GB: le Labour s'enfonce dans la crise, Jeremy Corbyn contesté lundi

Le Labour britannique s'est enfoncé samedi dans la crise avec l'annonce par la députée travailliste Angela Eagle de son intention de contester l'actuel chef Jeremy Corbyn qui refuse de démissionner malgré une fronde massive des députés depuis le Brexit.

Après la démission du Premier ministre David Cameron, le retrait de Boris Johnson de la course à sa succession et le départ de Nigel Farage de la tête du parti europhobe Ukip, Jeremy Corbyn pourrait ainsi devenir une nouvelle victime collatérale du référendum britannique qui a vu le camp en faveur d'une sortie de l'Union européenne l'emporter.

"Lundi matin, je vais annoncer ma candidature à la direction du parti travailliste", a annoncé la députée âgée de 55 ans, ouvrant la voie à de nouvelles élections pour désigner la tête du parti, auxquelles le député gallois Owen Smith pourrait également se présenter.

Ce dernier a annoncé vouloir rencontrer "le plus vite possible" Jeremy Corbyn pour explorer tous les moyens de "sauver le parti".

Angela Eagle, qui est députée depuis 1992, a été membre des gouvernements de Tony Blair, entre 2001 et 2002, et de Gordon Brown entre 2007 et 2010.

Celle qui incarne la fronde des députés contre la gouvernance de Jeremy Corbyn a assuré que ce dernier, issu de la gauche du parti, "a échoué à honorer son premier et plus important devoir, celui de diriger un parti travailliste parlementaire organisé et efficace".

Depuis que les Britanniques ont voté pour le Brexit, Jeremy Corbyn, qui a fait campagne pour le maintien dans l'UE, doit en effet faire face à une contestation de ses députés qui ont voté par 172 voix contre 40 une motion de défiance, non contraignante, contre lui. Dans le même temps, les deux tiers de son cabinet fantôme, dont Angela Eagle, ont démissionné.
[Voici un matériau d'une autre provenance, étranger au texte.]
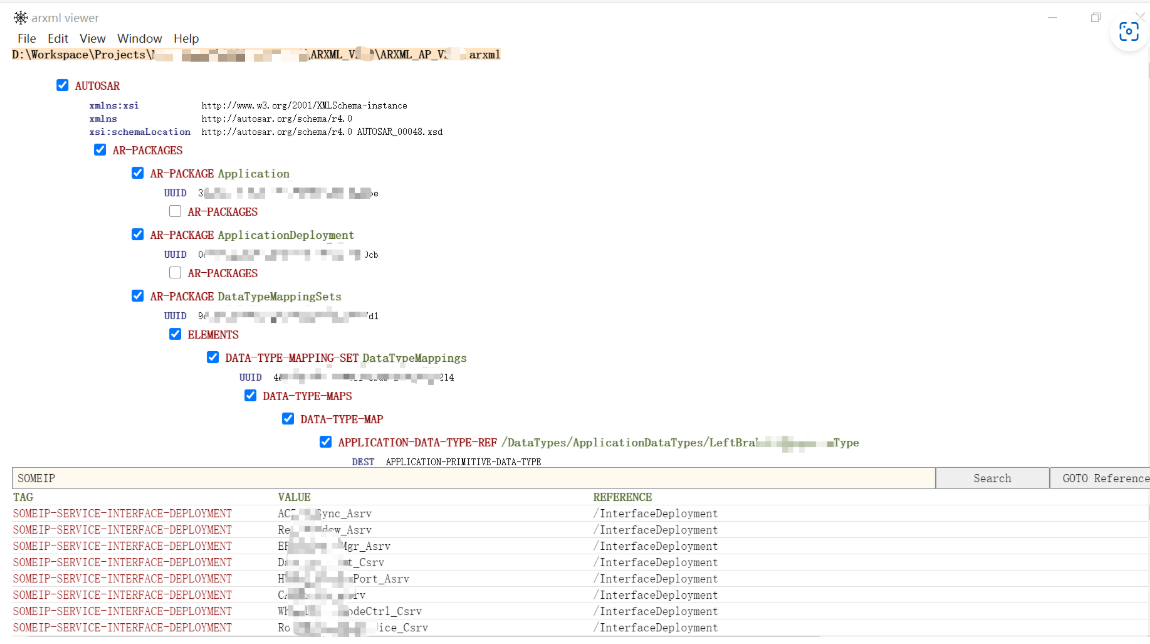
Task: Collapse the ELEMENTS node checkbox
Action: click(175, 334)
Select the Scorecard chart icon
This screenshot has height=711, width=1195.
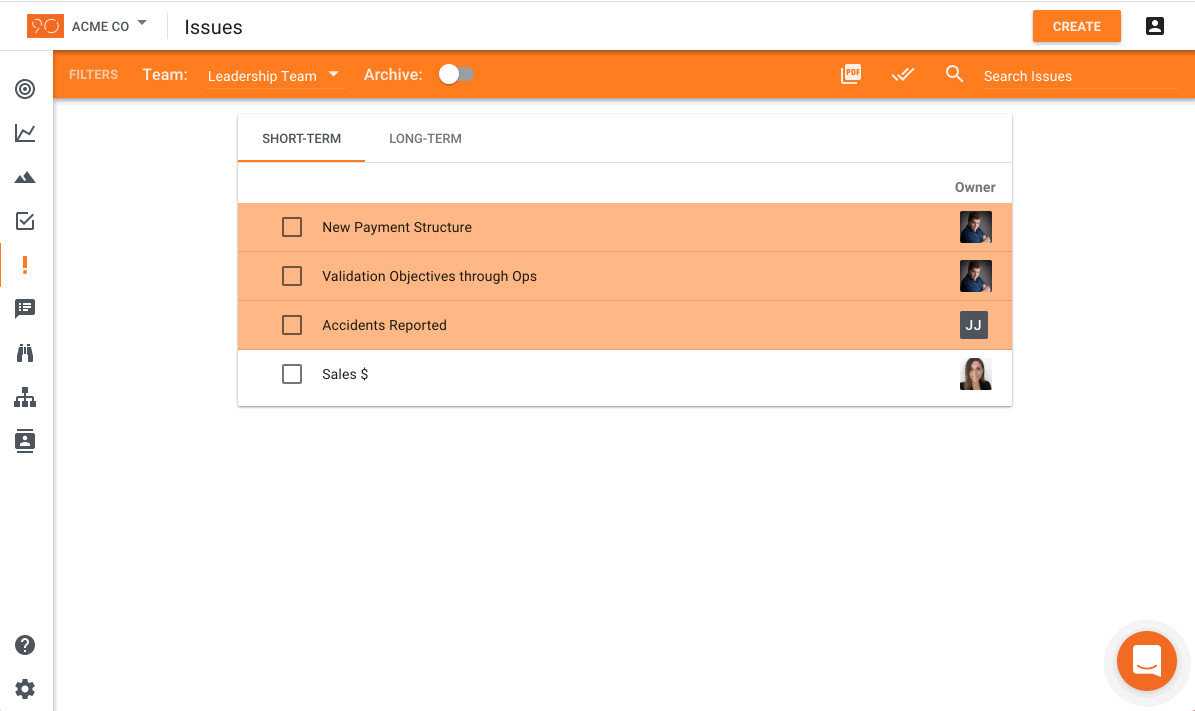coord(25,133)
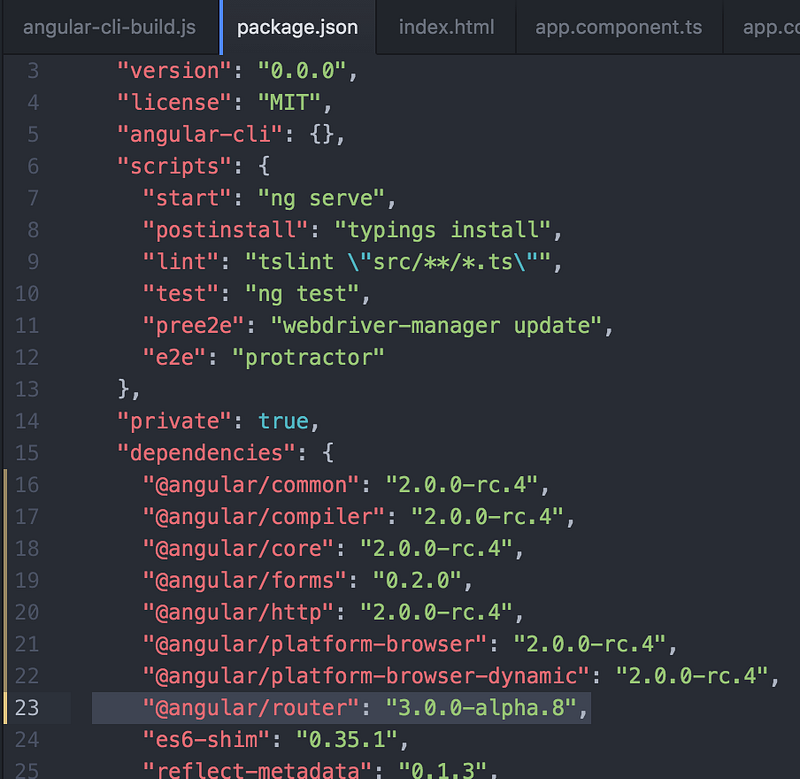
Task: Click the true value on the private line
Action: click(x=283, y=421)
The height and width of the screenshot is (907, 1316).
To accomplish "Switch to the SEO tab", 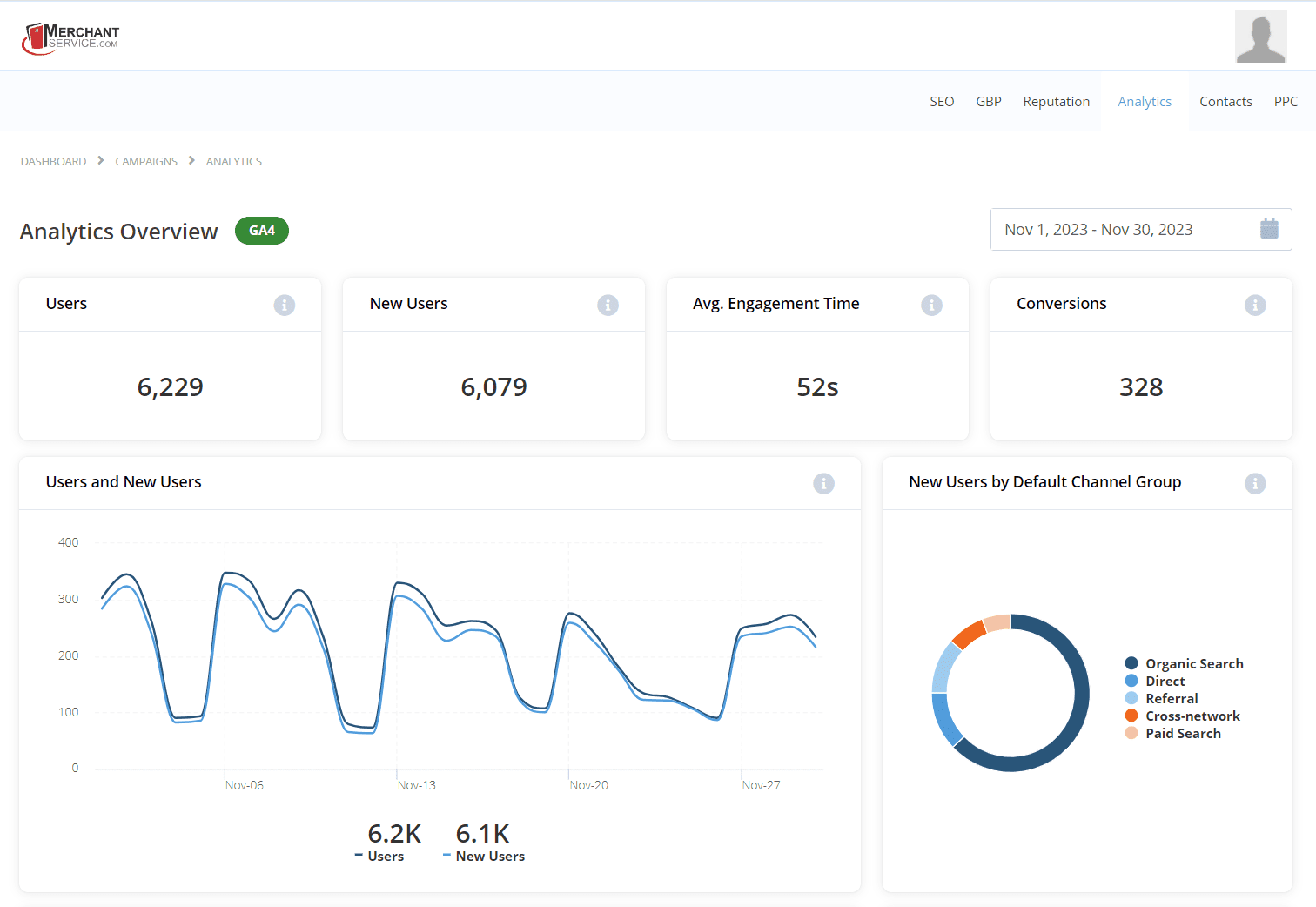I will tap(942, 101).
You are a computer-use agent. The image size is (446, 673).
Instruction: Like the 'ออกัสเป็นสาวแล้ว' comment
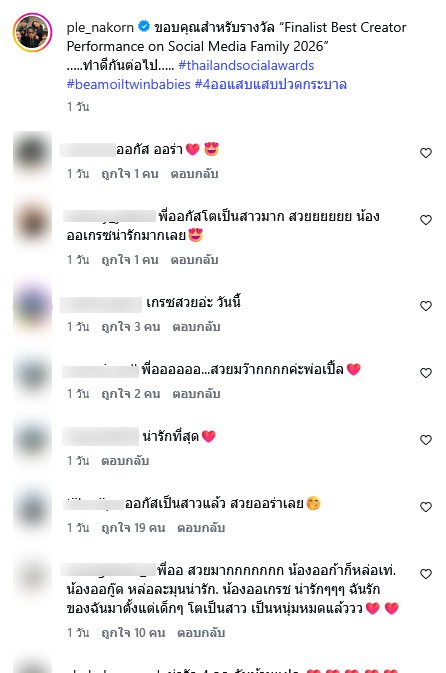tap(425, 506)
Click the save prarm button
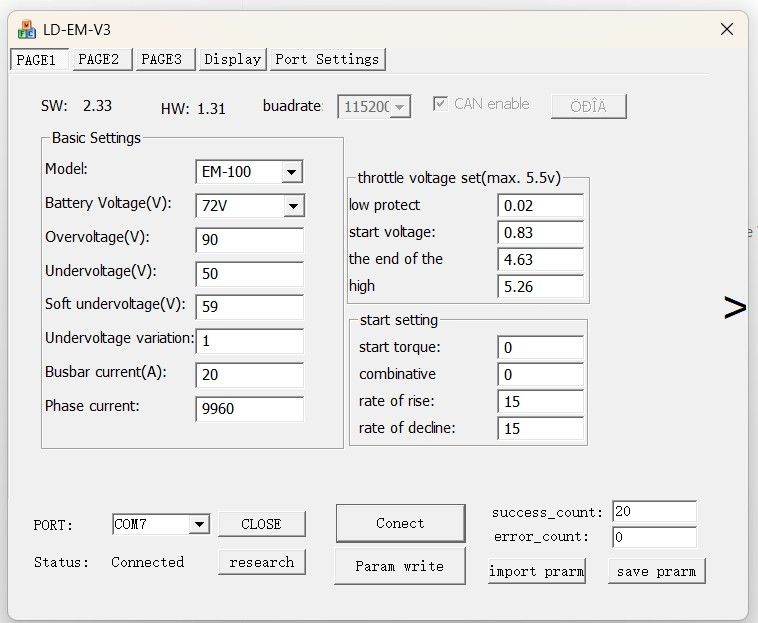 [656, 571]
- "Ambivalence en demi-teinte" sur l'UE de Corbyn -

"Sous ta direction, la cause du maintien dans l'UE a été défendue avec une ambivalence en demi-teinte plutôt qu'avec une clarté absolue", a écrit samedi Angela Eagle, dans sa lettre annonçant sa candidature.

"Dans ces temps troublés, nous avons besoin d'un chef qui puisse unir plutôt que diviser le parti travailliste", a-t-elle ajouté, alors que la majorité des parlementaires travaillistes estime que Corbyn n'est pas en mesure de devenir Premier ministre.

Pour autant, Jeremy Corbyn a assuré samedi depuis Durham (nord-est de l'Angleterre), qu'il n'y avait "aucune pression" sur lui.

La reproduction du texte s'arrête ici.